Kine Weekly wrote that the film: "opens spectacularly, but the main story, woven from the reactions of 13 oddly assorted people suddenly cut off from the outside world and faced with almost certain death, contains many theatrical characters and moments, and peters out without recapturing the realistic initial thrills. Done many times before in slightly different guises, its tangled tale is much more suited to the stage than screen.

The Monthly Film Bulletin wrote: "This is a sentimental yet well-constructed film, each little tale being carefully co-ordinated, and each bit of life neatly dovetailed. There are moments of great beauty, such as when Romer recites a poem as a funeral oration over John's grave. This is poignant and gripping in the extreme. The mountain scenes are obviously accurate – they were taken in Haute-Savoie – and the photography is clear and good. The competent cast play intelligently.
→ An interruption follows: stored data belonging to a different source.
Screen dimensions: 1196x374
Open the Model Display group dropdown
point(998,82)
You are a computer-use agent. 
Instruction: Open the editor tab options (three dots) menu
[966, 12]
Steven H. Scheuer in Movies on TV, 1986–87 noted that the film was "tense, well acted melodrama."

In British Sound Films: The Studio Years 1928–1959 David Quinlan rated the film as "average", writing: "Prototype disaster film has its moments."

Leslie Halliwell said: "Unpersuasive and stagey melodrama which wastes some good talent."

The Radio Times Guide to Films gave the film 2/5 stars, writing: "A plane full of mismatched characters comes down in the Alps. Guess what happens next? Watching painfully earnest tales like this makes you wonder why anyone bothers with disaster movies, and why it took so long for Airplane! to come along and mock them. Director Ken Annakin, on his third picture, has little idea how to freshen up the stock situations, while there are few hidden depths in the overfamiliar characters."